Das Kloster Chau Son Holy Mother ist ein Klosterkomplex in Nho Quan mit unverputzten Ziegelmauern, die ihm ein tiefes Rotbraun verleihen. Die Anlage umfasst mehrere Gebäude mit französisch-gotischen Elementen, angeführt von einer beeindruckenden zentralen Kuppel.
Das Kloster wurde zwischen 1939 und 1945 erbaut und verbindet französisch-gotische Architektur mit lokalen Bautechniken aus dieser Zeit. Seine Entstehung fällt zusammen mit einer Phase bedeutender religiöser Bauentwicklung in der Region Nho Quan.

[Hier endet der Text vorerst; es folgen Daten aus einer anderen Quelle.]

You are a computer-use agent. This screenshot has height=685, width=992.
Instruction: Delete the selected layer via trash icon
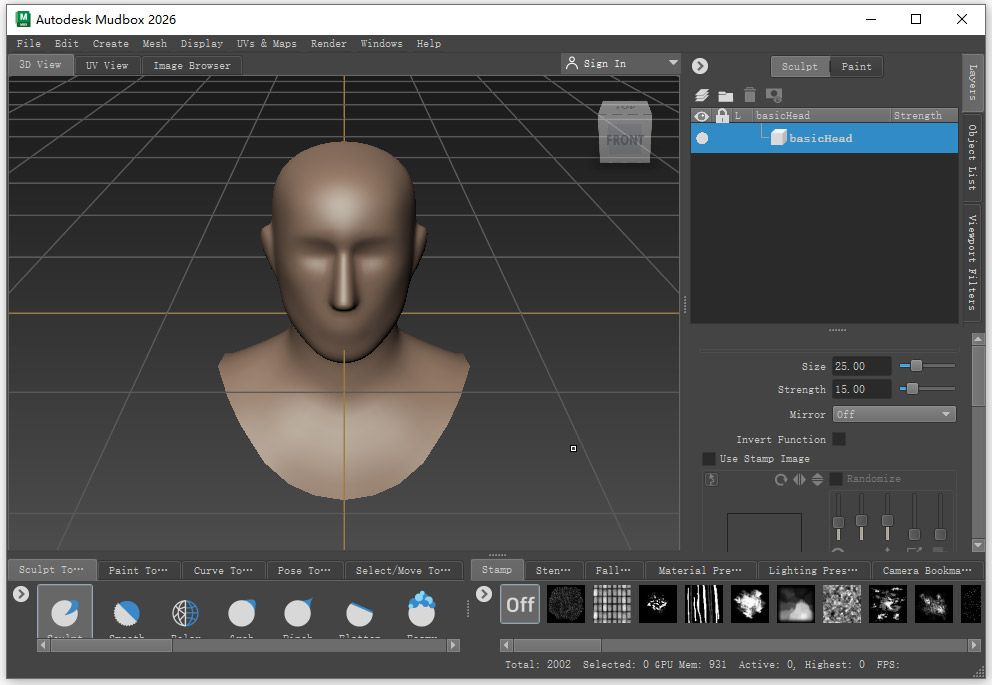[750, 94]
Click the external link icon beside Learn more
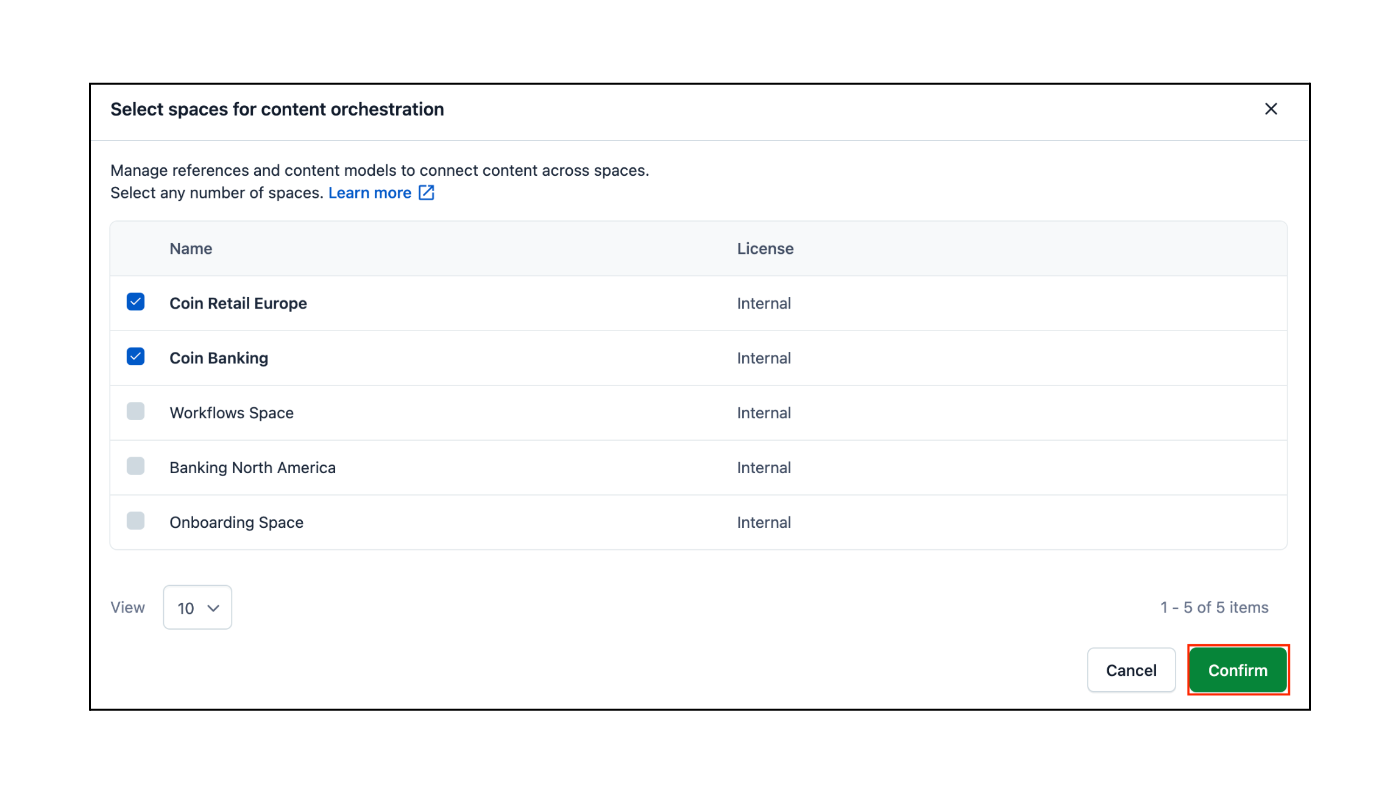 [x=426, y=193]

Der Fatima-Gebetsgarten zeigt Miniaturen, religiöse Statuen und Steinstrukturen, die katholische Traditionen mit lokalen künstlerischen Ausdrucksformen verbinden. Besucher können hier sehen, wie sich europäische und vietnamesische Handwerkstechniken in den Details vermischen.
Das Kloster öffnet seine Türen hauptsächlich an Wochenenden und zu bestimmten religiösen Feiertagen. Besucher sollten beachten, dass die Anlage während der Fastenzeit geschlossen bleibt und angemessene Kleidung erfordert.
Die Kuppel wurde mit einer ungewöhnlichen Mischung aus Melasse, Bagasse und gewebtem Bambus statt Stahlbeton gebaut. Diese lokale Bauweise zeigt, wie Handwerker innovative Lösungen mit verfügbaren Materialien schufen.